[Saved entries]
┏━━

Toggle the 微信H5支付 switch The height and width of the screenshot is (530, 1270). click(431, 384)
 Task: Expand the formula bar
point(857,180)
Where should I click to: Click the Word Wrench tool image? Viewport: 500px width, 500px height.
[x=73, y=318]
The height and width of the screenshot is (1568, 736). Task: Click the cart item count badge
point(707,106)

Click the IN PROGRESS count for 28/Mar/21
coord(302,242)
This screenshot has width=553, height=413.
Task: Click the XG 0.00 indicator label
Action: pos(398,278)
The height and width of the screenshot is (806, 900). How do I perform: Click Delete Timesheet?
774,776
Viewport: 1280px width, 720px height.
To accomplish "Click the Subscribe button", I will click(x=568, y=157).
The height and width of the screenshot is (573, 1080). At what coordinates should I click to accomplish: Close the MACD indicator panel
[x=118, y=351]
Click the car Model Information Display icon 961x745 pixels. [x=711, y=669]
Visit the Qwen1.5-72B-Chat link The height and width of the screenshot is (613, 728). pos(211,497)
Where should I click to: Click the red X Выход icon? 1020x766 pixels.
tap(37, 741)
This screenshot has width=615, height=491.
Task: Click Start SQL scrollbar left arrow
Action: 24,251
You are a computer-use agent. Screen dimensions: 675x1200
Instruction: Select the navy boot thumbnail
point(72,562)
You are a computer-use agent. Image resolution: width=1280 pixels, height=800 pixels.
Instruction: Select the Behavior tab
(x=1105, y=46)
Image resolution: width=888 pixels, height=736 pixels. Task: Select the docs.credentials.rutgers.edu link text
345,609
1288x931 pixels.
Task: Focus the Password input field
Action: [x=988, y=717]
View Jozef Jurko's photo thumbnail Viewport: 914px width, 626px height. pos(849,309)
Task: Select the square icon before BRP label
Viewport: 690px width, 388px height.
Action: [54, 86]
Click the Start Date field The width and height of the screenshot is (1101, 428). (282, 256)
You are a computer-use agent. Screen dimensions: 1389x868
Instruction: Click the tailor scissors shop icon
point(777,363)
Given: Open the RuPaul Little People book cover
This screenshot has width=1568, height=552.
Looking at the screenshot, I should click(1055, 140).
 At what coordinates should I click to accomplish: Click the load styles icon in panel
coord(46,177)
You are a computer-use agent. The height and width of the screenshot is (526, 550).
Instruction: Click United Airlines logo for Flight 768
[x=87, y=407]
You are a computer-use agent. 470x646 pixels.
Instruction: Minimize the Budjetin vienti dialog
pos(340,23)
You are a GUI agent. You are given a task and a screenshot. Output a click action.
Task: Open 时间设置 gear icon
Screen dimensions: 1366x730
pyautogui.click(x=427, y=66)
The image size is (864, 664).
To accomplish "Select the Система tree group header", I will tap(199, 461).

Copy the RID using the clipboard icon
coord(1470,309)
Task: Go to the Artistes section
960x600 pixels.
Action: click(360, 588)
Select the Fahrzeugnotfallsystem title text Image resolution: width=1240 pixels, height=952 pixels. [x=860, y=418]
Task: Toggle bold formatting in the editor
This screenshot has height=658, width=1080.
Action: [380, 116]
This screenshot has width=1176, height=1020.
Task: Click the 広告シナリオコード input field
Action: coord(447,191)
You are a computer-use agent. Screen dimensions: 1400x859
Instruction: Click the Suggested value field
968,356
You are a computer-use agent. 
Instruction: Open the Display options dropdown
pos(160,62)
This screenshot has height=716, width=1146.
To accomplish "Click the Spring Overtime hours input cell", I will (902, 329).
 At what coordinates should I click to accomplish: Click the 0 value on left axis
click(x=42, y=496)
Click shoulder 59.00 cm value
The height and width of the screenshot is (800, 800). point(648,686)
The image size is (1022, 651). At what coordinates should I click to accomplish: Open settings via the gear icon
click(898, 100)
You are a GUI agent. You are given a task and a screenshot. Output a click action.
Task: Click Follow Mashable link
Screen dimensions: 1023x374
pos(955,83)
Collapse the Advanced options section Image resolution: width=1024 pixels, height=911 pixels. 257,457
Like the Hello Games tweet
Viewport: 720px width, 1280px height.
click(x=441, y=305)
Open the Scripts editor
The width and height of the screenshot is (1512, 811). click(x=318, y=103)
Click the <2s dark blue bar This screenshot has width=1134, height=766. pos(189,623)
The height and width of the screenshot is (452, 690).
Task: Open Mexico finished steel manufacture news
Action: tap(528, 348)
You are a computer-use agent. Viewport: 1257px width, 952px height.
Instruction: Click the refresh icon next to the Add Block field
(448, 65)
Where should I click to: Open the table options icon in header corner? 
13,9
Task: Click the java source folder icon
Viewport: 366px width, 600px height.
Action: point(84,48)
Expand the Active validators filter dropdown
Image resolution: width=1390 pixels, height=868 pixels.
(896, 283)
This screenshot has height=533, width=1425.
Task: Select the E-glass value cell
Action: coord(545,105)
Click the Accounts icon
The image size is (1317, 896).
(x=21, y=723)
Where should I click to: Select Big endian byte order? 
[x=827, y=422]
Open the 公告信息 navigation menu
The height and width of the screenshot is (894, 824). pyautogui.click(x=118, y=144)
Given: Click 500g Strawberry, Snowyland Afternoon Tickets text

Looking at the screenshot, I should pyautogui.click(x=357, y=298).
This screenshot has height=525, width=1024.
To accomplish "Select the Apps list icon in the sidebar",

┗━━

How to complete this task:
Find "The height and width of the screenshot is (573, 1080)." in the entries above and copy that whole line exactly, then each line after it through the line that contains "Click the car Model".

Result:
The height and width of the screenshot is (573, 1080). At what coordinates should I click to accomplish: Close the MACD indicator panel
[x=118, y=351]
Click the car Model Information Display icon 961x745 pixels. [x=711, y=669]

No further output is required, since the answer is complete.